- WORK TO COMPLETE:
Retype each entry verbatim. Do not include the images.

== Segment start ==

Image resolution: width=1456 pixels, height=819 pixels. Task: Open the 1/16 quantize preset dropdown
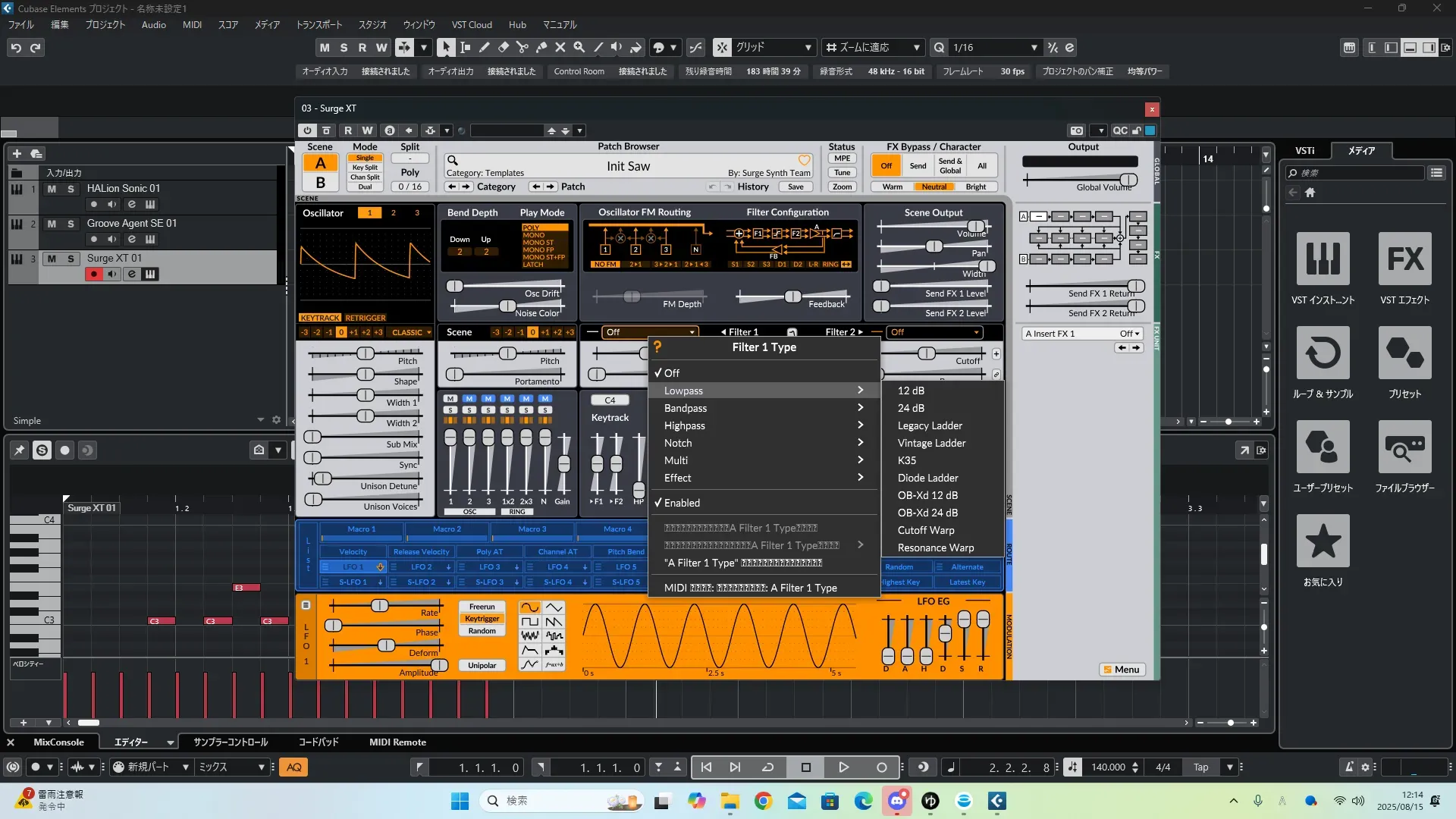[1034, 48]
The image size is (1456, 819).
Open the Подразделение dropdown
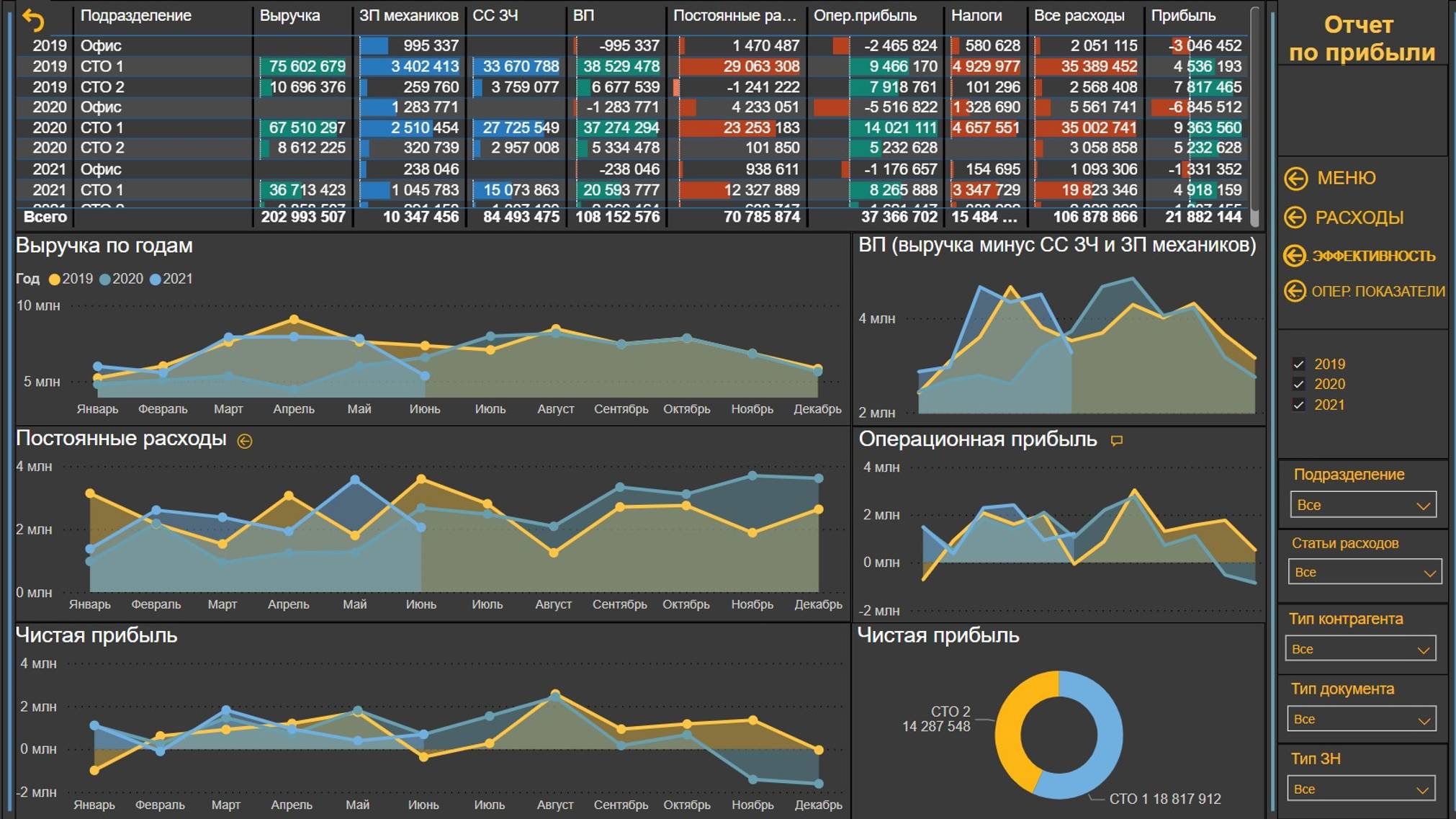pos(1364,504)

== Segment end ==

- REPLY TO THE TASK:
Image resolution: width=1456 pixels, height=819 pixels. Task: Open the 1/16 quantize preset dropdown
[1034, 48]
The image size is (1456, 819).
Open the Подразделение dropdown
pos(1364,504)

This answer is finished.